By establishment of a National Comprehensive Health Care Program where “We, The People” are the guarantors who ensure that basic operational costs are paid, it will be possible to ensure control of health care costs. This proposed national program will eliminate the unknown profit margins; ultra-high executive salaries and stock options; and privileged access. These cost reductions are not possible as long as a private sector exists.

This future program must also provide for medically essential abortions needed by women. The current legislative intrusion by several states (Alabama, Missouri, Mississippi, etc.) violates the natural right of each woman to be mistress of her own body. A public policy that prohibits abortions invariably has extreme negative consequences. Each individual woman must be allowed to do what is the best for her health and that resulting from family planning. A woman would be well advised to consult her partner; her pastor; and her personal gynecologist before making any decisions.

So, any comprehensive health care national program must include permission to allow a woman to make reproductive decisions in her own best interests. After all, a woman who begets a child is committing herself to a 9-month gestation period (during which incidents may happen); and 18 years of nurturing, educating, and being the mom. And a family unit which involves a committed father, mother, and the children is where the best outcomes of relationships, social skill training, and communication skills; compliance and discipline are first taught. Many good family memories happen in an established family unit.

This weekend is Memorial Day weekend. At 3:00 PM Monday, take a silent moment of remembrance of all those individuals who died while serving in our military forces. This Memorial Day Holiday is very special because I would recommend that each of us communicate with our elected officials in the White House and U.S. Congress that the American ideals, especially the rule of Law and Order requires visible civil order, debates, negotiation and compromises which create the greatest common good for the greatest number.

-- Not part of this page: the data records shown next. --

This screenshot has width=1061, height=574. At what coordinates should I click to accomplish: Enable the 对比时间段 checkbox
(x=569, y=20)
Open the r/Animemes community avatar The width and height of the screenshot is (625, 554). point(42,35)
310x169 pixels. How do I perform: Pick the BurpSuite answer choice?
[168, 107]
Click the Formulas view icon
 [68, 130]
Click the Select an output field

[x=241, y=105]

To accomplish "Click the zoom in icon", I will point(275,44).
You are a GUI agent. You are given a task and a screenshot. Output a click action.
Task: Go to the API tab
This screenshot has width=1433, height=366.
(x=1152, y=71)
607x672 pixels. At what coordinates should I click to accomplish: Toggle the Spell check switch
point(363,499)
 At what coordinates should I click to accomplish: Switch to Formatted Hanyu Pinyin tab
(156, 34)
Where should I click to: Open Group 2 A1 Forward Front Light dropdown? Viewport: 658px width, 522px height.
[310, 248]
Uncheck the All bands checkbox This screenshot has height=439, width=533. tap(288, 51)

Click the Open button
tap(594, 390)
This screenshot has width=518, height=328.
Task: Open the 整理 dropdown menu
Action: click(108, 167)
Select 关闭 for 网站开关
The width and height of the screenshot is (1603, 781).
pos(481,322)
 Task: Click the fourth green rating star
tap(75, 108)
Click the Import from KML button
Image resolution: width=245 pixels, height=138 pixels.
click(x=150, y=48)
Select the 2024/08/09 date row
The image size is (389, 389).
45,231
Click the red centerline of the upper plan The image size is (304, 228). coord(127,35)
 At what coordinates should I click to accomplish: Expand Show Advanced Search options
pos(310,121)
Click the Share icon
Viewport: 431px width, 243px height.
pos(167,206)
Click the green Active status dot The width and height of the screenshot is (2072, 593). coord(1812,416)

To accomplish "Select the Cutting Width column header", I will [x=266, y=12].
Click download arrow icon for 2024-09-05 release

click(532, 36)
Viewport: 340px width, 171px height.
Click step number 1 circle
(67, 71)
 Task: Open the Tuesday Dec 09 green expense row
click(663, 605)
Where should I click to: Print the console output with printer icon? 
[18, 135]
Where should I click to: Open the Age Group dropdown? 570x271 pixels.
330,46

American ideals require establishment of world peace in which many resources used up in war may be re-allocated towards taking care of people, their cultural values, and peaceful inclusion in a very diverse worldwide community. America’s military-industrial complex must work towards establishment of world peace wherein all of us may live and prosper in safety and security. This is the desired fair return on investments (lives and materials) being made by, “We, The People”.